You may assume that as a professional photographer I’d prefer to put luxury goods, celebrities, and models in front of the lens. But my ultimate passion is photographing old people. Very old people. Maybe it is because, in my previous work as an advertising art director, I had sufficient opportunity to experience the life of a photographer as one would typically imagine it.
I travelled the world, visiting the most sought-after and exclusive places on earth, with the most attractive people, presenting premium fashion and cosmetics brands in their best light. In many ways it was a wonderful, exciting time. But it also made me yearn for new challenges and to seek a subject beyond these staged dreamworlds, something that had more to do with myself. With humanity. With our existence. With the future.
I set off in search of another kind of beauty, perhaps the truest kind — a beauty that knows no expiration date. A timeless beauty that only grows over the years. A beauty that springs from life itself, from experience, wisdom, curiosity, pleasure, passion, and optimism, but also speaks of the hardships of everyday life, of defeats and victories.
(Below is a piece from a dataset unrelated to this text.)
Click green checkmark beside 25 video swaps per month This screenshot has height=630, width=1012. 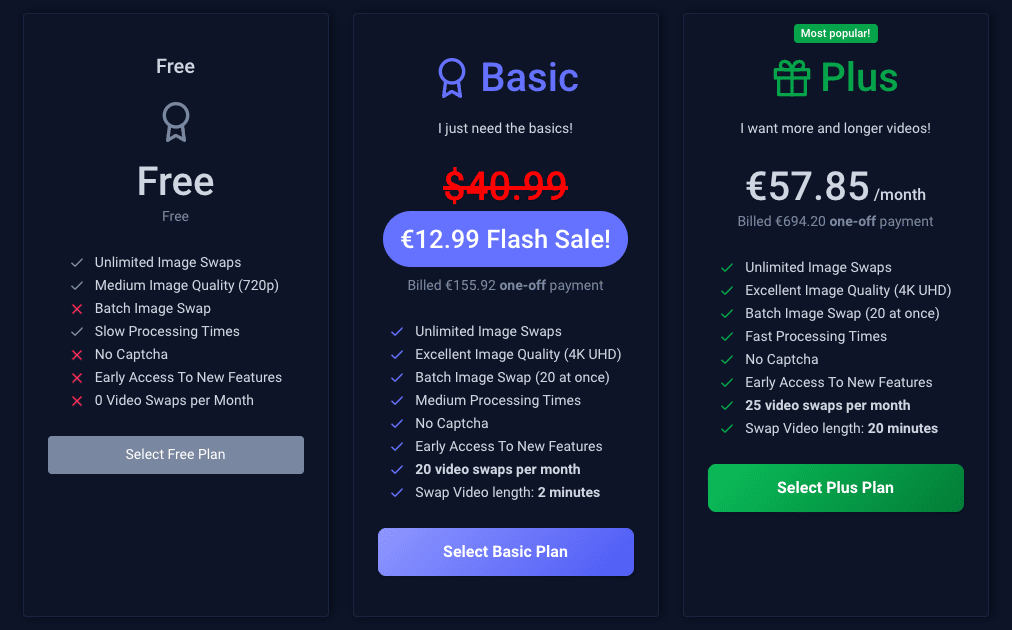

This subject was old age. This kind of beauty does not need hairdressers, stylists, or makeup artists. To attain this beauty you need a few decades — or, better yet, an entire century.
As English author Evelyn Waugh once said, “Old people are more interesting than young.” I think I’ve known this from the time I was a boy. During my childhood I spent a lot of time with my father’s parents and my mother’s mother.
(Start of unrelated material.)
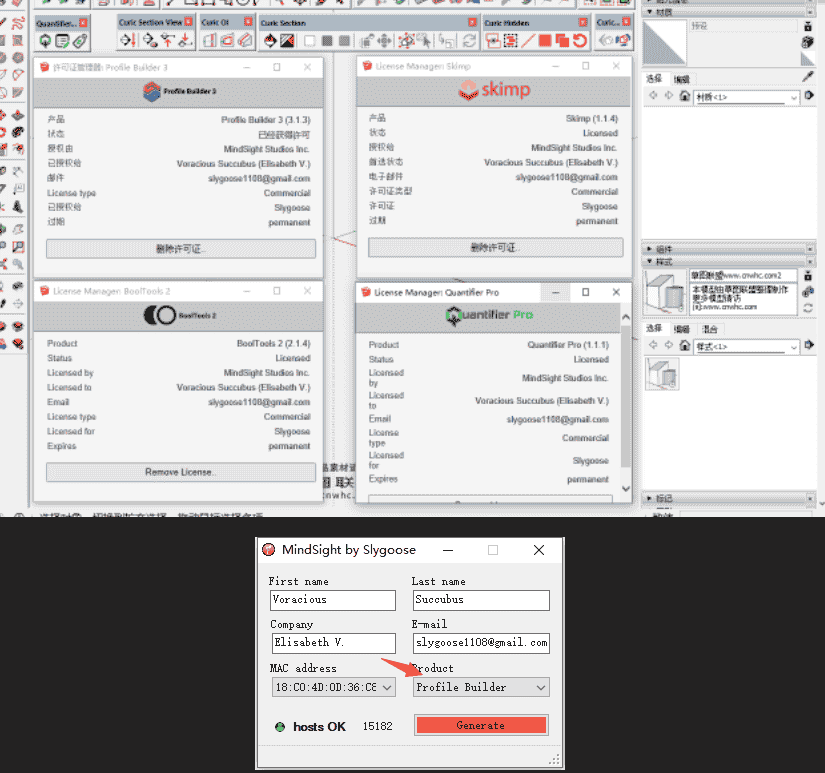Image resolution: width=825 pixels, height=773 pixels.
Task: Click inside the First name input field
Action: point(332,600)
We lived on the same street in a small town in southwest Germany. I loved the feeling of security my grandparents gave me. I loved my grandmother’s roasted potatoes, and the swing and the merry-go-round my grandfather set up in his garden just for me. I loved that he was able to create an entire children’s world, just like that — all he needed was a toolbox.
I loved our conversations, their easy-going nature and generosity, and the kind way they looked at me — as if they already knew the answers to so many things before I could even come up with the questions. It was as though there was no doubt that I would make my way in life even before I held the map in my hands.
I admired my grandparents for their authority, patience, cleverness, and nobleness of heart, for their trust in me and also their trust in life itself, despite all the horrors their generation had lived through. They taught me something essential: life is what gives life its meaning.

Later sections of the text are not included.